Norma Shearer was born Edith Norma Shearer 114 years ago today in Montréal, Québec, Canada. Here are 10 Did-You-Knows about the former Queen of MGM:
- Shearer, who won a beauty contest at 14, moved to NYC with her (stage) mother and sister Athole (who would later marry legendary director Howard Hawks) four years later. After Florenz Ziegfeld passed on casting Shearer in his Follies, she got some small roles in movies.
- Irving Thalberg saw some of her early movie work and in 1923 signed Shearer to a contract with with Louis B. Mayer Pictures, a precursor of MGM, where he was vice-president.
- Shearer made eight—count ’em, 8!—feature pictures in 1924.
- Shearer converted to Judaism to marry Thalberg in 1927 and continued to observe the faith after his death and for the rest of her life.
- Norma’s brother, Douglas, won twelve Academy Awards for his work as a sound designer. The pair were the first brother-and-sister tandem to win Oscars.
- At a point in her career when she appeared in only prestige productions, she played a part in The Stolen Jools (1931), a star-studded short subject intended to raise money for a tuberculosis sanatorium, as the owner of the titular “jools.” Also in the film were such luminaries as Wallace Beery, Buster Keaton, Edward G. Robinson, Laurel and Hardy, and members of the Our Gang cast.
- F. Scott Fitzgerald is said to have based one of his stories, “Crazy Sunday,” on one of Shearer’s parties and the story’s protagonist, Stella Calman, on Shearer herself.
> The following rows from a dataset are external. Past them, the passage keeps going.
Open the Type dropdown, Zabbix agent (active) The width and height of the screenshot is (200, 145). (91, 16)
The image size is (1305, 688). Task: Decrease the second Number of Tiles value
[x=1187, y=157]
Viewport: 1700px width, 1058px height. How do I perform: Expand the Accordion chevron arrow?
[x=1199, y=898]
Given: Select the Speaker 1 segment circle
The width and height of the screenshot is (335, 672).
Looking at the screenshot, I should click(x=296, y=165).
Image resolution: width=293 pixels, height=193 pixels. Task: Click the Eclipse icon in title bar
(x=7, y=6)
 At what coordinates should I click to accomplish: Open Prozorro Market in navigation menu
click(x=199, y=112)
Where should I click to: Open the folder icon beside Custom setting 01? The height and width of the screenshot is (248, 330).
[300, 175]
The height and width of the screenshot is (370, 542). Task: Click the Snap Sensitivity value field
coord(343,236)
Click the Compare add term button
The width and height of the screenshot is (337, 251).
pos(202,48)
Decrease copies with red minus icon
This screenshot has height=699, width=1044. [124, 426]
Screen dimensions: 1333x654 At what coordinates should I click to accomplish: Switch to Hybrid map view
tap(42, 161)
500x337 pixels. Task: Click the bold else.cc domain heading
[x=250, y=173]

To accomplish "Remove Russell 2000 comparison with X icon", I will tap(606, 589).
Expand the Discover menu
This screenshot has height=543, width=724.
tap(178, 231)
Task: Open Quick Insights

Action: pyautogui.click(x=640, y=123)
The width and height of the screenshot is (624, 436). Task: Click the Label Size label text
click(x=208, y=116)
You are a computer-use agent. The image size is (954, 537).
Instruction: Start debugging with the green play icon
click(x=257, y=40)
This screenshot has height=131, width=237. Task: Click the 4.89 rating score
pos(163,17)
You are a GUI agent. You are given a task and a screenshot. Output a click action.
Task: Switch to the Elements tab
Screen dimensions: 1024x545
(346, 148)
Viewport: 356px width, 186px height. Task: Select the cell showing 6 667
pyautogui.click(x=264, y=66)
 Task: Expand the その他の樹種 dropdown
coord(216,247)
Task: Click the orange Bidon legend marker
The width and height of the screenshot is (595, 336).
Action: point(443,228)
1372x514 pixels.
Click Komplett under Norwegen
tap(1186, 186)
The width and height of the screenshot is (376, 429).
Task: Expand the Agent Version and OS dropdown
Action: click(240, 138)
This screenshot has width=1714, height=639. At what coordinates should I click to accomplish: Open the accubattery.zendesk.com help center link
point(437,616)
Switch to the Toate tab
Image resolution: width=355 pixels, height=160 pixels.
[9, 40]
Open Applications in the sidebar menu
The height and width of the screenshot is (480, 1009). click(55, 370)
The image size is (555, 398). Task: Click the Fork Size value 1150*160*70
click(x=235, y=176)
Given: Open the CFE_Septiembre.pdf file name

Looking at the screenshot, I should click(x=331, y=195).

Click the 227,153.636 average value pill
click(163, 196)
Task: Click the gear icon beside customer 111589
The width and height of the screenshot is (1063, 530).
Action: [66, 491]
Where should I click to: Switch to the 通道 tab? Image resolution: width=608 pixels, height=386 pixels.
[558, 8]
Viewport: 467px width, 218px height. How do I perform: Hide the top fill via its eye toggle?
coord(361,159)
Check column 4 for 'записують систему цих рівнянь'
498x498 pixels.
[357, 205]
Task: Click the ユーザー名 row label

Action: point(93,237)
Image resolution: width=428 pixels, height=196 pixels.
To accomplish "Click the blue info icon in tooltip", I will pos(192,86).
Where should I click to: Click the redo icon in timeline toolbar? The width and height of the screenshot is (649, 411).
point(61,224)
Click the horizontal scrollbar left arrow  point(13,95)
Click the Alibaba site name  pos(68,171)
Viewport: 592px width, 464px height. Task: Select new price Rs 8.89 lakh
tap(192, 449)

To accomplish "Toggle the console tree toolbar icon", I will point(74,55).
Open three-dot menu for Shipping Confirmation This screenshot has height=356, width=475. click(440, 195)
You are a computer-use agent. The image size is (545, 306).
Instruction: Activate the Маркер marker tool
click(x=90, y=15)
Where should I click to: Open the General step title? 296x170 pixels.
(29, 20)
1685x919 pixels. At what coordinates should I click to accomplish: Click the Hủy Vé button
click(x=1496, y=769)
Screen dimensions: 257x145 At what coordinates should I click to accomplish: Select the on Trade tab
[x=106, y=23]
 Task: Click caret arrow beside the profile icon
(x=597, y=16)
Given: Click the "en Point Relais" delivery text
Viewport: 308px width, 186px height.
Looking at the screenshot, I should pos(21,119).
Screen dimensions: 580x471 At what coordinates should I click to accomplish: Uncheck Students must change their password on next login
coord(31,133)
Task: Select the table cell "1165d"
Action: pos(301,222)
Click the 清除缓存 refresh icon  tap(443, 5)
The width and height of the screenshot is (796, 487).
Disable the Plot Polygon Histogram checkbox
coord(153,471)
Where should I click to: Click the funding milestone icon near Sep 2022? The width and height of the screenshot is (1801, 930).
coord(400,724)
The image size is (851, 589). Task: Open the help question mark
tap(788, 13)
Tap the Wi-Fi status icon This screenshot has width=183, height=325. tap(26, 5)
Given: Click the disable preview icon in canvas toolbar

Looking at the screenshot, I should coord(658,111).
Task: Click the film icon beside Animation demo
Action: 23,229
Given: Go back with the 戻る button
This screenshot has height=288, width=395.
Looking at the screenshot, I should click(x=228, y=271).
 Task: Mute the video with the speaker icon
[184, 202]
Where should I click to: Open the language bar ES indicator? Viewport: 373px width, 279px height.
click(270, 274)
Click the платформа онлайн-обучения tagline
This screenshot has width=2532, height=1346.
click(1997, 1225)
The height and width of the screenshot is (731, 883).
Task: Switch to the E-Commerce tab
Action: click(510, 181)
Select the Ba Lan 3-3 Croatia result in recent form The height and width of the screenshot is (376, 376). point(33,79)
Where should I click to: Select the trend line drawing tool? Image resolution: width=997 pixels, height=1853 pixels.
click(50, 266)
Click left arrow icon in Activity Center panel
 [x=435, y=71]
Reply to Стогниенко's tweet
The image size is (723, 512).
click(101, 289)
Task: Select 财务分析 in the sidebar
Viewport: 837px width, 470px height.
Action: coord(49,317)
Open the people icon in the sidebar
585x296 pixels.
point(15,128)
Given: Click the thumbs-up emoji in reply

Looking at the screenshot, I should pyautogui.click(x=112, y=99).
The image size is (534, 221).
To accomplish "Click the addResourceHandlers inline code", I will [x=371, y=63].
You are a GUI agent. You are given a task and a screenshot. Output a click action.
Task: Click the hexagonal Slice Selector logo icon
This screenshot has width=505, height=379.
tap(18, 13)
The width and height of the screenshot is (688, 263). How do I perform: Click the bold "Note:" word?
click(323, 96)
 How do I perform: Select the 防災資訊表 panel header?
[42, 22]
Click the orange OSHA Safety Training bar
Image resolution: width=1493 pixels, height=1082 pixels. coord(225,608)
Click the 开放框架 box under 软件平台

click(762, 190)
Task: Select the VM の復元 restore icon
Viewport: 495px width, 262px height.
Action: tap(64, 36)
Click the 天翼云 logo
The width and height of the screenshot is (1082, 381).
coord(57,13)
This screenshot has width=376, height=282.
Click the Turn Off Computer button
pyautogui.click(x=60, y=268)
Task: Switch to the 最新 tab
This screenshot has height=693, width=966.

- Weak eye muscles gave Shearer a slightly crossed eye; she worked with eye doctors to improve it and cameramen to disguise it.
- She was the third woman to win the Best Actress Oscar and the second of three consecutive Canadians to win it (Mary Pickford won it in 1929 and Marie Dressler in 1931).
- Among the roles she is reported to have turned down were Scarlett O’Hara (Gone with the Wind), Mrs. Miniver, and Norma Desmond (Sunset Boulevard). Of Scarlett, she said, “Scarlett O’Hara is going to be a thankless and difficult role. The part I’d like to play is Rhett Butler.”
Happy birthday, Norma Shearer, wherever you may be!